→ **Texto**
◇ ◇ ◇

Considerando tais questões, parece ser uma alternativa ainda frequente entre a

população de Caaporã recorrer aos serviços da vizinha pernambucana Goiana ou deslocar-se

para a capital João Pessoa para suprir eventuais necessidades.

Em oposição à carente infraestrutura de uso público, Caaporã registra aspectos culturais

significativos, porém, pouco conhecidos pela comunidade, sobretudo entre os jovens. Em

conversa com a escritora e vice-diretora da Secretaria de Cultura Municipal de Caaporã, a Sra.

Lúcia Santos Lima, os aspectos histórico-culturais de Caaporã se acentuaram nos anos de

1950 e 1960, mas pouco foi conservado em razão do preconceito da população sobre as

manifestações culturais geralmente relacionadas à dança e à música, entre elas: babau

(mamulengo), boi-bumbá, ciranda, coco de roda, pastoril, violeiros, entre outros. De acordo

com Lima (2014, p.133) o que colaborou para a rejeição da comunidade sobre os aspectos

culturais locais foi “o desaparecimento dos líderes da comunidade Barreiras Grandes em

Caaporã”, que tinham como proposta a disseminação da cultura entre a população.

◇ ◇ ◇

→ **Dados fornecidos**
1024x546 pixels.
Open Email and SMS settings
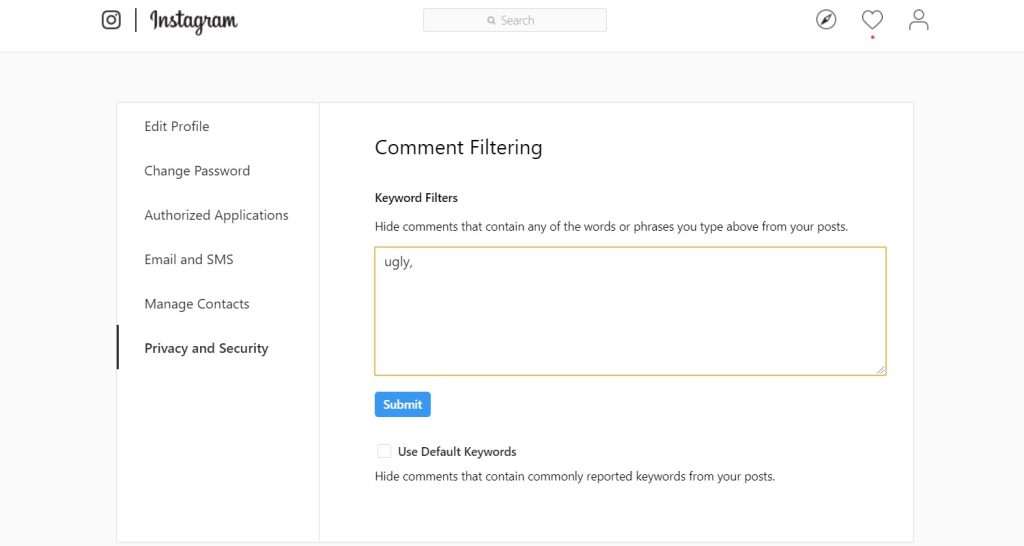(189, 260)
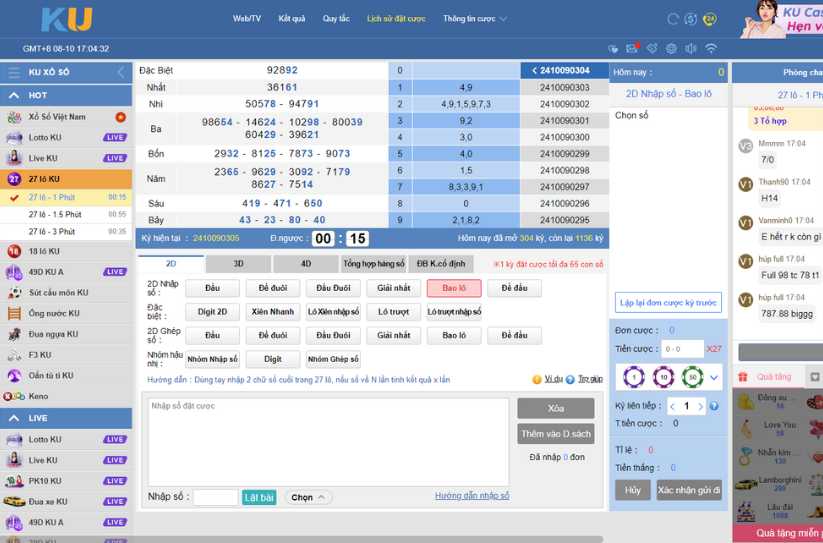Select the 27 lô - 3 Phút option
Viewport: 823px width, 543px height.
(53, 231)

◇ ◇ ◇

→ **Enunciado**
Transcreva integralmente o texto sobre Caaporã, sem qualquer alteração.

→ **Resposta correta**
Considerando tais questões, parece ser uma alternativa ainda frequente entre a

população de Caaporã recorrer aos serviços da vizinha pernambucana Goiana ou deslocar-se

para a capital João Pessoa para suprir eventuais necessidades.

Em oposição à carente infraestrutura de uso público, Caaporã registra aspectos culturais

significativos, porém, pouco conhecidos pela comunidade, sobretudo entre os jovens. Em

conversa com a escritora e vice-diretora da Secretaria de Cultura Municipal de Caaporã, a Sra.

Lúcia Santos Lima, os aspectos histórico-culturais de Caaporã se acentuaram nos anos de

1950 e 1960, mas pouco foi conservado em razão do preconceito da população sobre as

manifestações culturais geralmente relacionadas à dança e à música, entre elas: babau

(mamulengo), boi-bumbá, ciranda, coco de roda, pastoril, violeiros, entre outros. De acordo

com Lima (2014, p.133) o que colaborou para a rejeição da comunidade sobre os aspectos

culturais locais foi “o desaparecimento dos líderes da comunidade Barreiras Grandes em

Caaporã”, que tinham como proposta a disseminação da cultura entre a população.